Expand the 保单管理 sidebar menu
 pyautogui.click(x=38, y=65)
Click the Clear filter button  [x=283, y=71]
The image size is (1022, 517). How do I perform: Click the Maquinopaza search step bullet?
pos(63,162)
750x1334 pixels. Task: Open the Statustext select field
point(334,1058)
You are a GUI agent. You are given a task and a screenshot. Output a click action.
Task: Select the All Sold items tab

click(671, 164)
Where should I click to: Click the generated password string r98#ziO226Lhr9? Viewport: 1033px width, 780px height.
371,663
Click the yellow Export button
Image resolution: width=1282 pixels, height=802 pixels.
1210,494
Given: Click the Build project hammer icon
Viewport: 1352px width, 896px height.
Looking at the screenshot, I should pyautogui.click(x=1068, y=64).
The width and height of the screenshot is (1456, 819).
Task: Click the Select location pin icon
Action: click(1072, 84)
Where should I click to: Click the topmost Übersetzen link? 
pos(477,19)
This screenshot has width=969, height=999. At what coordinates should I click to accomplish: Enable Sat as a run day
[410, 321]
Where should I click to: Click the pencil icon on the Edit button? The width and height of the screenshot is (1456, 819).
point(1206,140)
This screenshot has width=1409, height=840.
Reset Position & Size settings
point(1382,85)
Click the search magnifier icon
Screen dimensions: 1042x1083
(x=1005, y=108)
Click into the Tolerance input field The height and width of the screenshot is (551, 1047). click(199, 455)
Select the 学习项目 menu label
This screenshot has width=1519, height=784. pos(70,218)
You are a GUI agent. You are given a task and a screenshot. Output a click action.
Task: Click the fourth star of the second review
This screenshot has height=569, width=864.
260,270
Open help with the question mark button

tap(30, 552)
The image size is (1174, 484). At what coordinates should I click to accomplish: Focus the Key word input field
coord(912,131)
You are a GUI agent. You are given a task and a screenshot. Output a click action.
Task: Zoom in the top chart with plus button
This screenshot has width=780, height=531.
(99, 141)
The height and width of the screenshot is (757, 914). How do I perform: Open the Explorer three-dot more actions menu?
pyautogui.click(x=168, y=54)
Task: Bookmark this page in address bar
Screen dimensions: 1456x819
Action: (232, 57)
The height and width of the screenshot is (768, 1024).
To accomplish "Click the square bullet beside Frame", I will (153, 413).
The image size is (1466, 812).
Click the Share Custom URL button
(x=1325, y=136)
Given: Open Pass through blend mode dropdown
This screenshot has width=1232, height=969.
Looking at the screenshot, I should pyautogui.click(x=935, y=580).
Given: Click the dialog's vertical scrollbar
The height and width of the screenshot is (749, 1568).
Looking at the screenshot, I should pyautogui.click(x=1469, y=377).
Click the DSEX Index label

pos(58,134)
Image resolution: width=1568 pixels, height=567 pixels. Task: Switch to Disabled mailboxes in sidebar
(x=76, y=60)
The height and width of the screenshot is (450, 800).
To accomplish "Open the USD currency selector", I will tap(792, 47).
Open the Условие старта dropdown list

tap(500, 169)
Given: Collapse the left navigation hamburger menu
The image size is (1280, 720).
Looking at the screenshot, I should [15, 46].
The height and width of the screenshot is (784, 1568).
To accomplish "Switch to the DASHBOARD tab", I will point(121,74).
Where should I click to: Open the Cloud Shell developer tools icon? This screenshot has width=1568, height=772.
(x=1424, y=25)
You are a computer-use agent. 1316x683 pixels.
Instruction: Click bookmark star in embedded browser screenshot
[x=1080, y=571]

REQUIRED TASK:
Can you return all of the lines above, word for word and unchanged?

WRITTEN ANSWER:
Expand the 保单管理 sidebar menu
 pyautogui.click(x=38, y=65)
Click the Clear filter button  [x=283, y=71]
The image size is (1022, 517). How do I perform: Click the Maquinopaza search step bullet?
pos(63,162)
750x1334 pixels. Task: Open the Statustext select field
point(334,1058)
You are a GUI agent. You are given a task and a screenshot. Output a click action.
Task: Select the All Sold items tab

click(671, 164)
Where should I click to: Click the generated password string r98#ziO226Lhr9? Viewport: 1033px width, 780px height.
371,663
Click the yellow Export button
Image resolution: width=1282 pixels, height=802 pixels.
1210,494
Given: Click the Build project hammer icon
Viewport: 1352px width, 896px height.
Looking at the screenshot, I should pyautogui.click(x=1068, y=64).
The width and height of the screenshot is (1456, 819).
Task: Click the Select location pin icon
Action: click(1072, 84)
Where should I click to: Click the topmost Übersetzen link? 
pos(477,19)
This screenshot has width=969, height=999. At what coordinates should I click to accomplish: Enable Sat as a run day
[410, 321]
Where should I click to: Click the pencil icon on the Edit button? The width and height of the screenshot is (1456, 819).
point(1206,140)
This screenshot has width=1409, height=840.
Reset Position & Size settings
point(1382,85)
Click the search magnifier icon
Screen dimensions: 1042x1083
(x=1005, y=108)
Click into the Tolerance input field The height and width of the screenshot is (551, 1047). click(199, 455)
Select the 学习项目 menu label
This screenshot has width=1519, height=784. pos(70,218)
You are a GUI agent. You are given a task and a screenshot. Output a click action.
Task: Click the fourth star of the second review
This screenshot has height=569, width=864.
260,270
Open help with the question mark button

tap(30, 552)
The image size is (1174, 484). At what coordinates should I click to accomplish: Focus the Key word input field
coord(912,131)
You are a GUI agent. You are given a task and a screenshot. Output a click action.
Task: Zoom in the top chart with plus button
This screenshot has width=780, height=531.
(99, 141)
The height and width of the screenshot is (757, 914). How do I perform: Open the Explorer three-dot more actions menu?
pyautogui.click(x=168, y=54)
Task: Bookmark this page in address bar
Screen dimensions: 1456x819
Action: (232, 57)
The height and width of the screenshot is (768, 1024).
To accomplish "Click the square bullet beside Frame", I will (153, 413).
The image size is (1466, 812).
Click the Share Custom URL button
(x=1325, y=136)
Given: Open Pass through blend mode dropdown
This screenshot has width=1232, height=969.
Looking at the screenshot, I should pyautogui.click(x=935, y=580).
Given: Click the dialog's vertical scrollbar
The height and width of the screenshot is (749, 1568).
Looking at the screenshot, I should pyautogui.click(x=1469, y=377).
Click the DSEX Index label

pos(58,134)
Image resolution: width=1568 pixels, height=567 pixels. Task: Switch to Disabled mailboxes in sidebar
(x=76, y=60)
The height and width of the screenshot is (450, 800).
To accomplish "Open the USD currency selector", I will tap(792, 47).
Open the Условие старта dropdown list

tap(500, 169)
Given: Collapse the left navigation hamburger menu
The image size is (1280, 720).
Looking at the screenshot, I should [15, 46].
The height and width of the screenshot is (784, 1568).
To accomplish "Switch to the DASHBOARD tab", I will point(121,74).
Where should I click to: Open the Cloud Shell developer tools icon? This screenshot has width=1568, height=772.
(x=1424, y=25)
You are a computer-use agent. 1316x683 pixels.
Instruction: Click bookmark star in embedded browser screenshot
[x=1080, y=571]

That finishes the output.